— START OF RECORDS FOR THE EXERCISE —

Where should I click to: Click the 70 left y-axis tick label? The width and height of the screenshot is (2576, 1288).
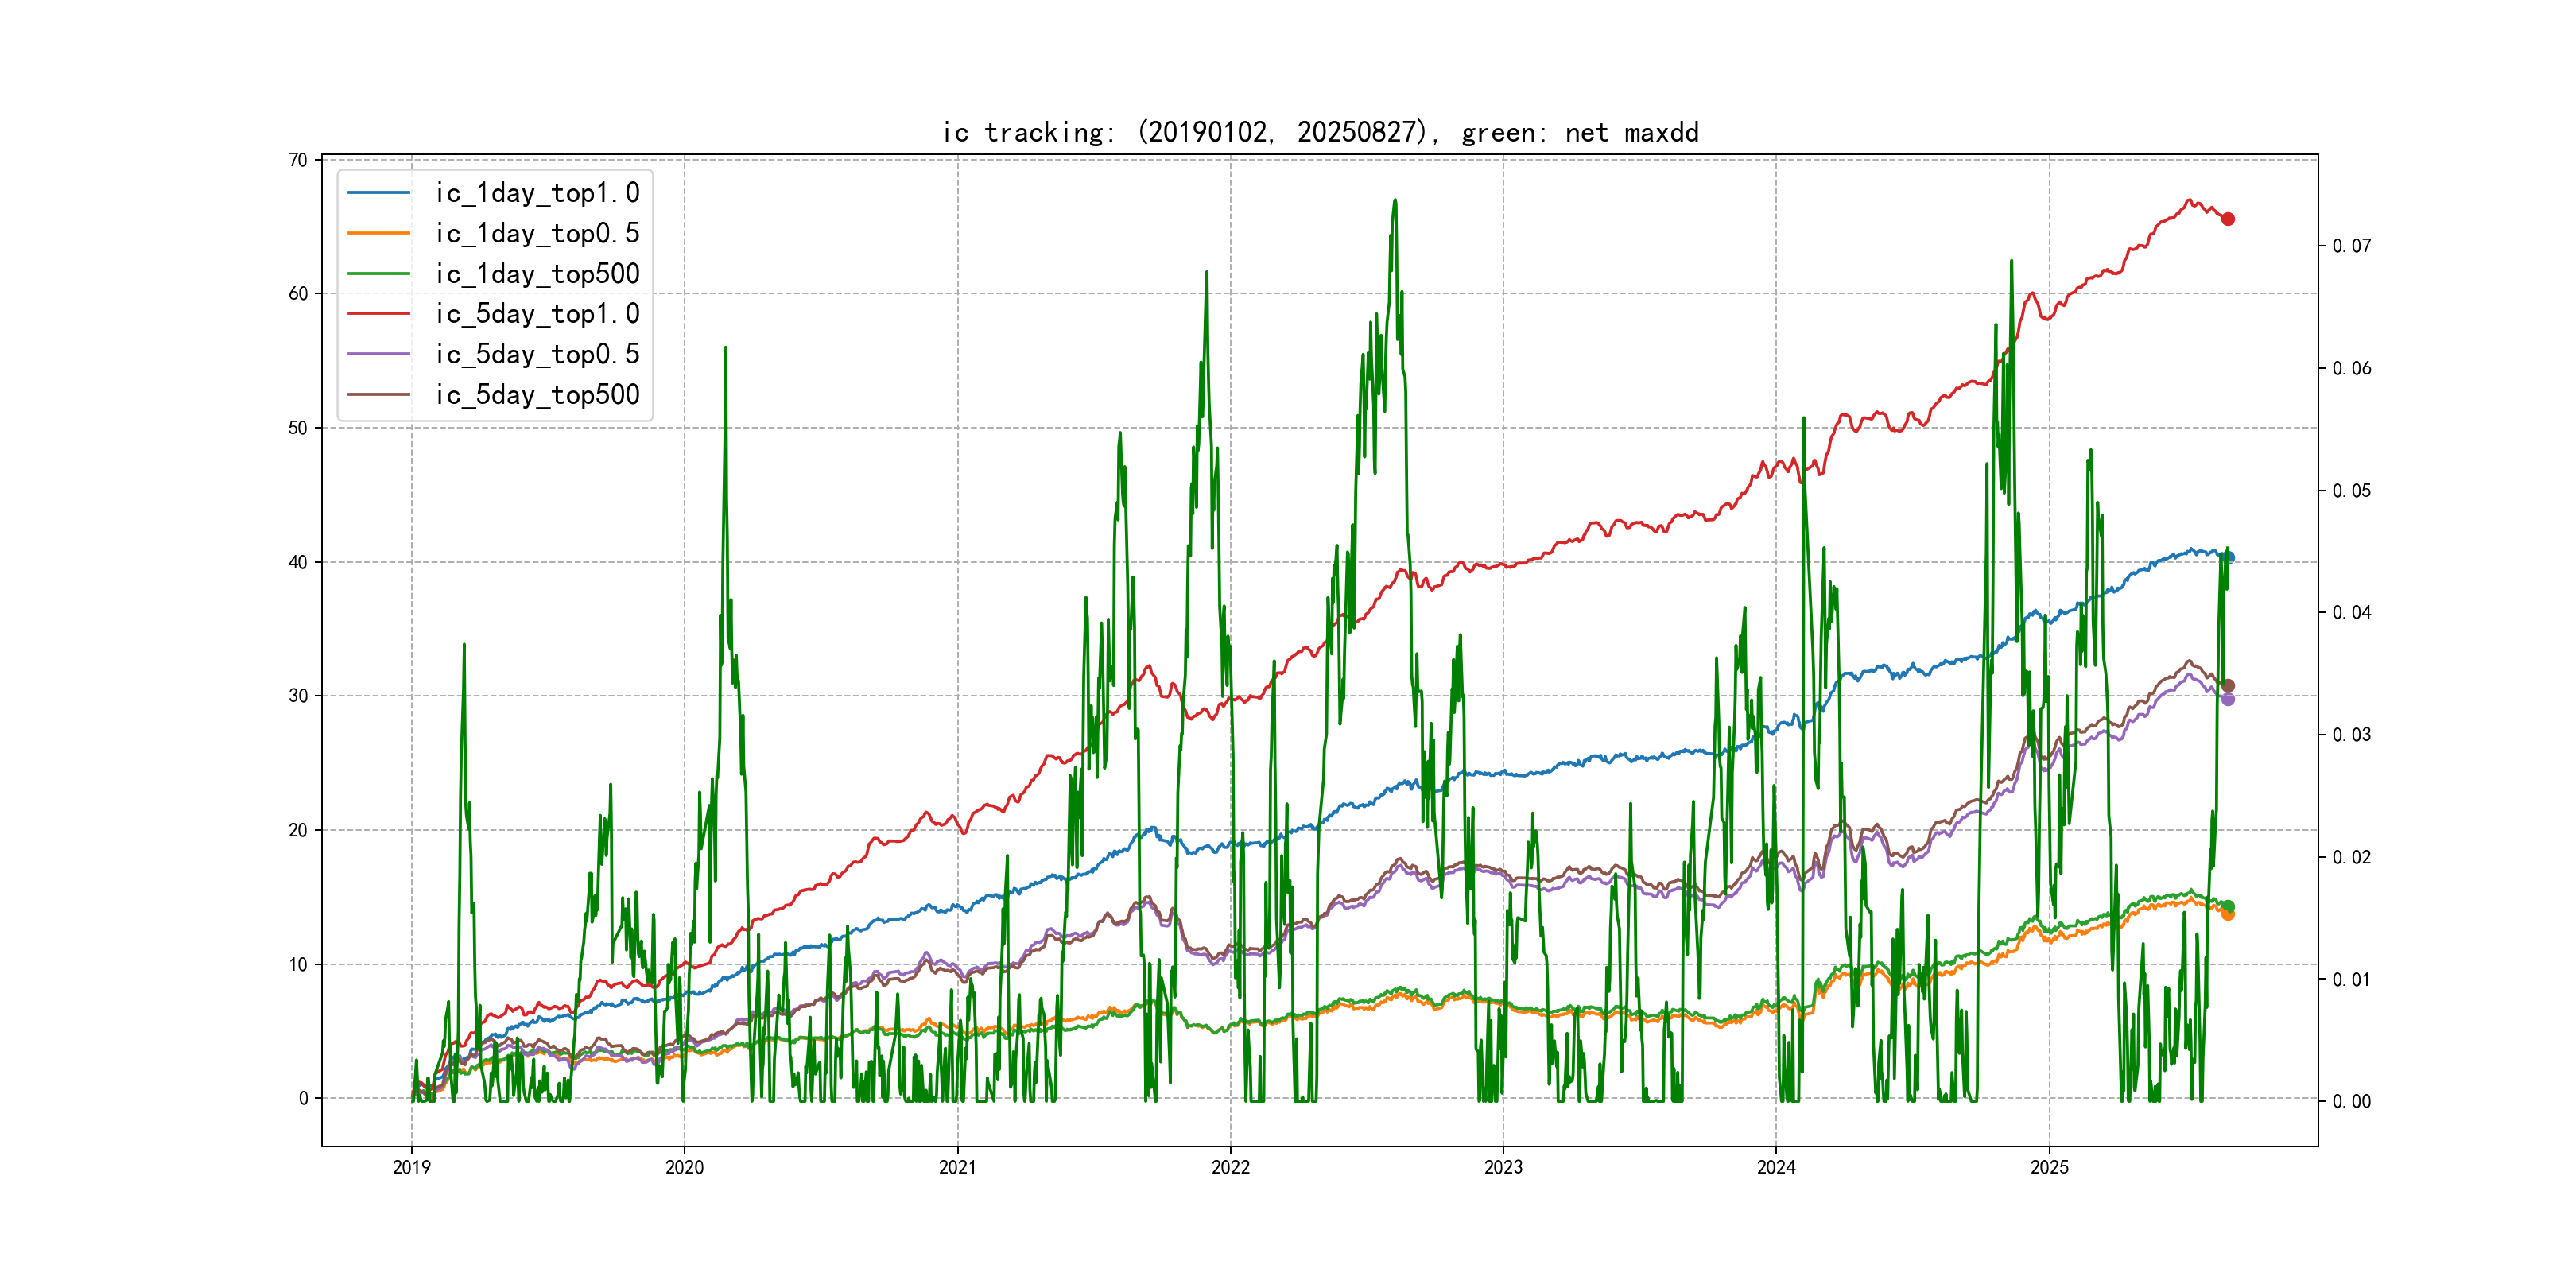click(298, 160)
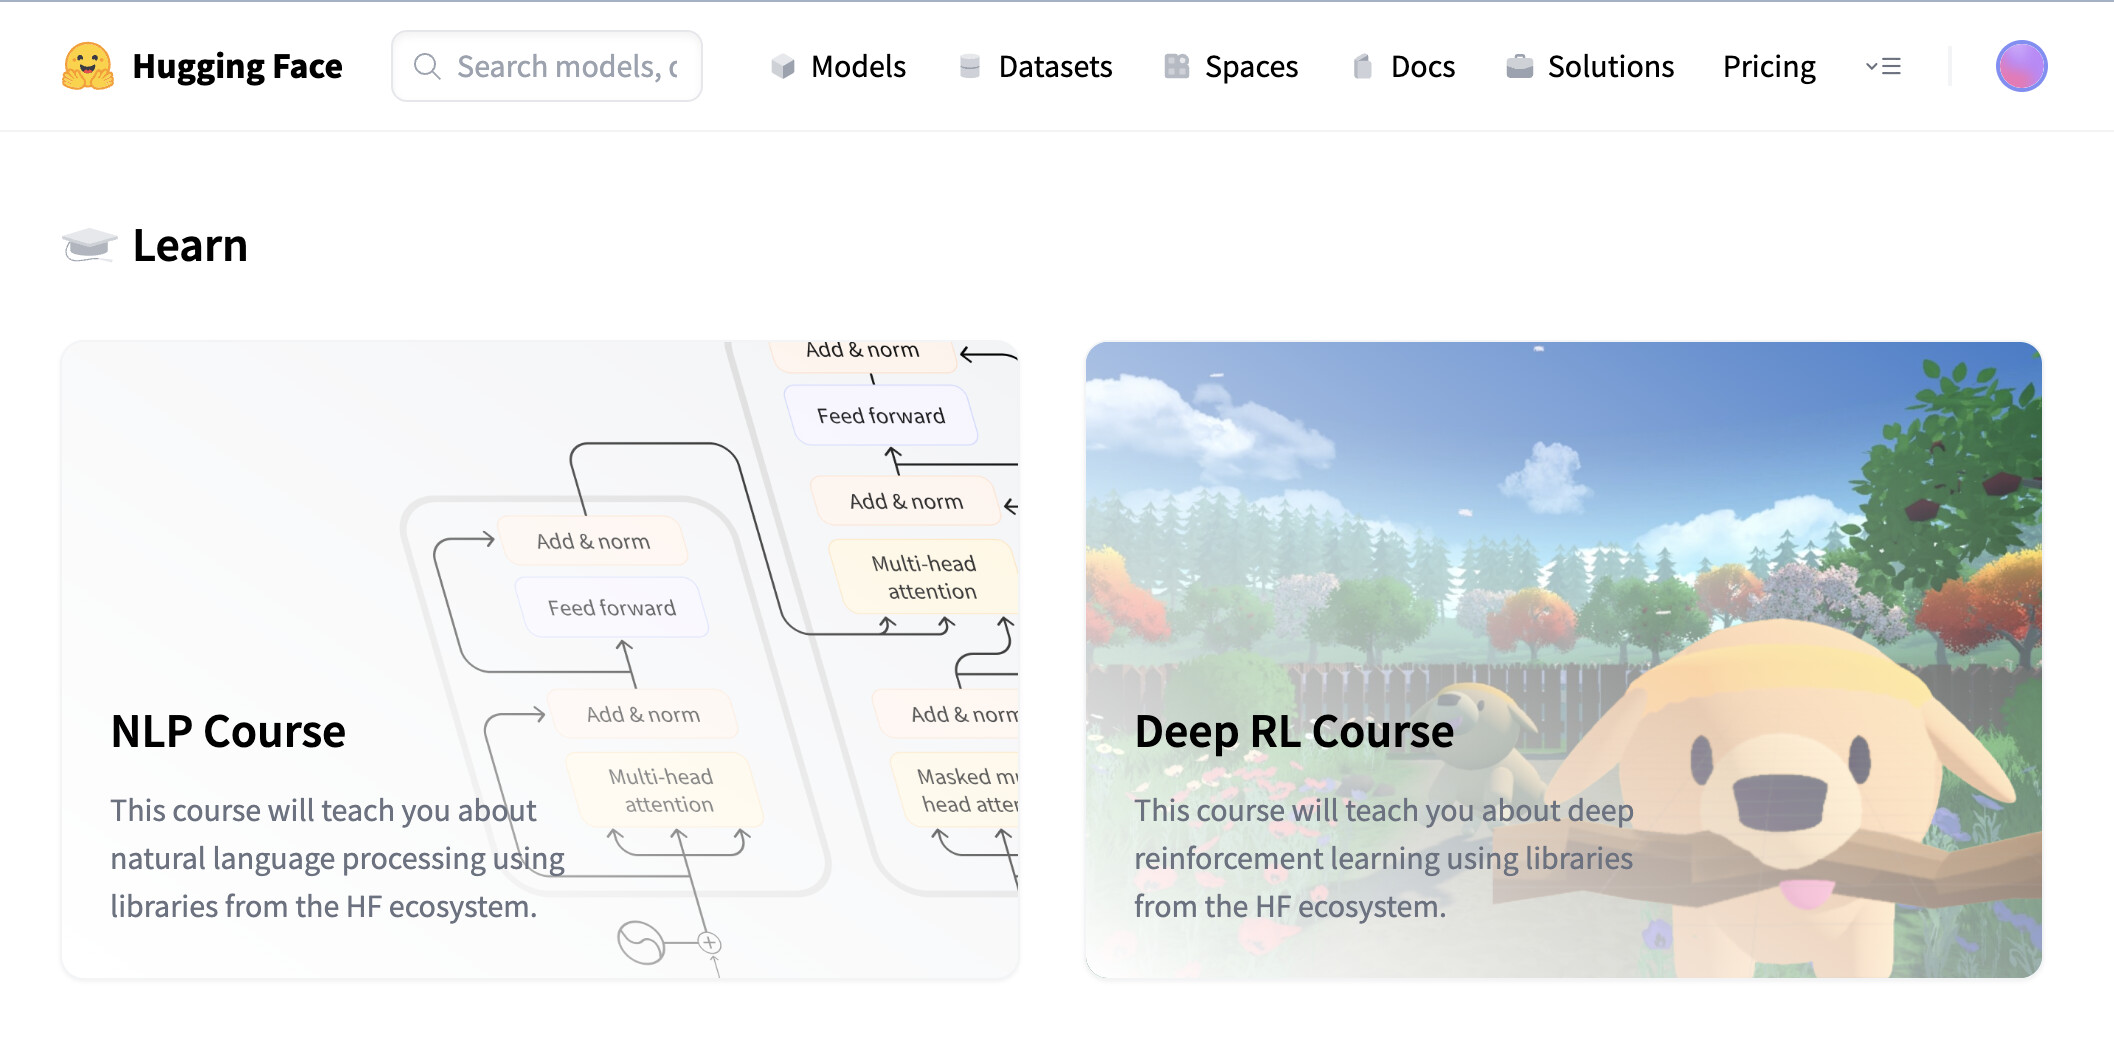Click the Spaces grid icon

pyautogui.click(x=1177, y=67)
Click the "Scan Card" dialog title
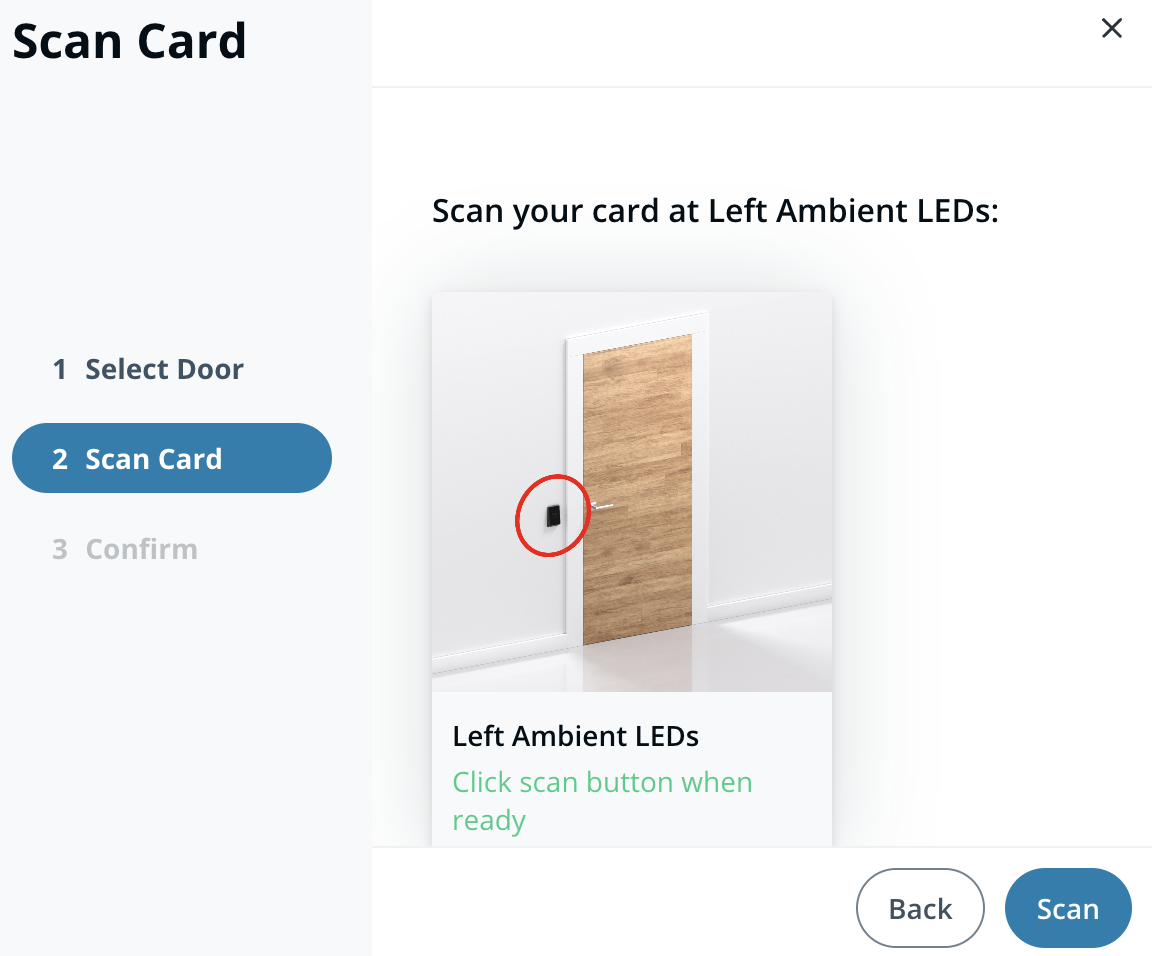 [x=129, y=42]
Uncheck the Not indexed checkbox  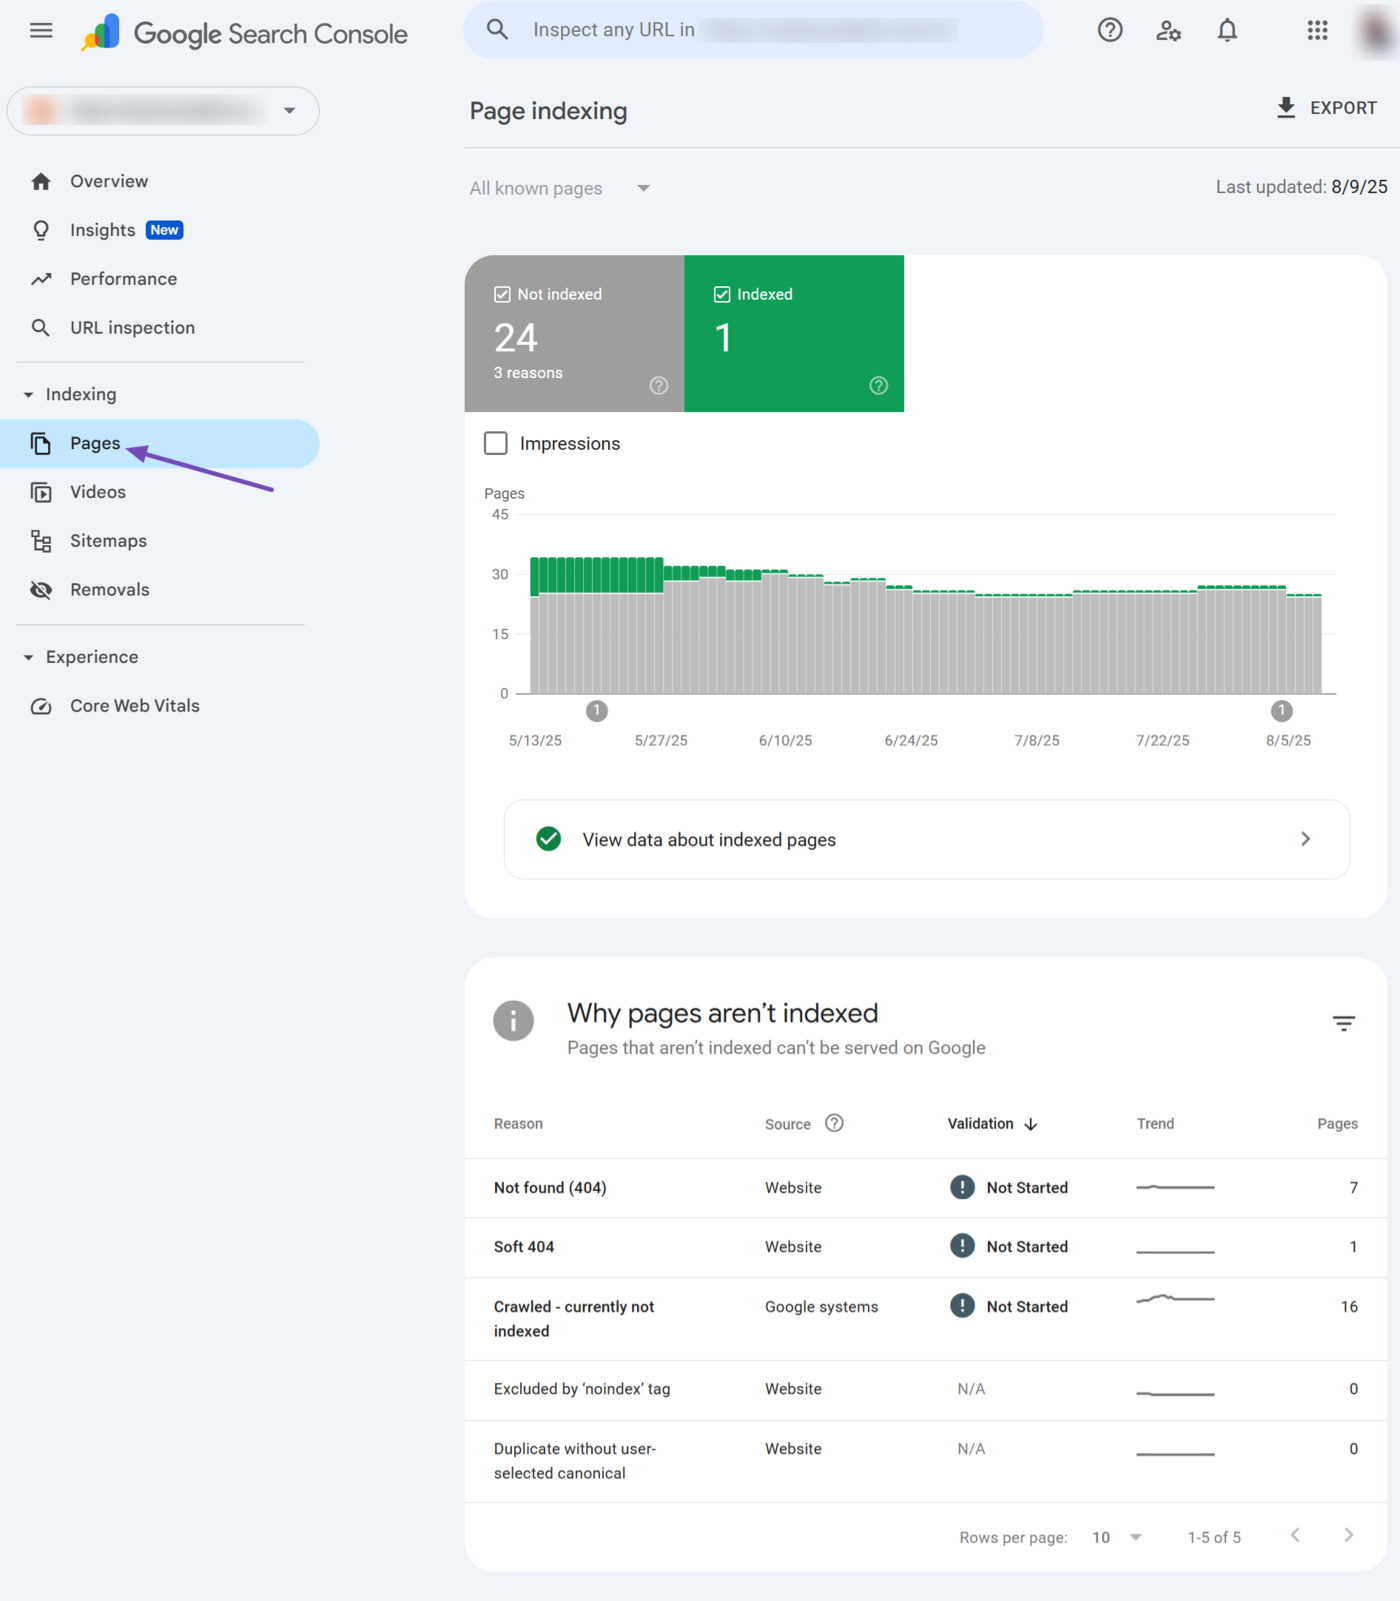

— END OF RECORDS FOR THE EXERCISE —

PROBLEM TO SOLVE: Can you give all the items again, replacing "dialog" with "window" and changing nothing else? Leave the pictures out.

ANSWER TO THE PROBLEM:
Where should I click to: Click the 70 left y-axis tick label? The width and height of the screenshot is (2576, 1288).
click(298, 160)
Click the Spaces grid icon

pyautogui.click(x=1177, y=67)
Click the "Scan Card" window title
 [x=129, y=42]
Uncheck the Not indexed checkbox  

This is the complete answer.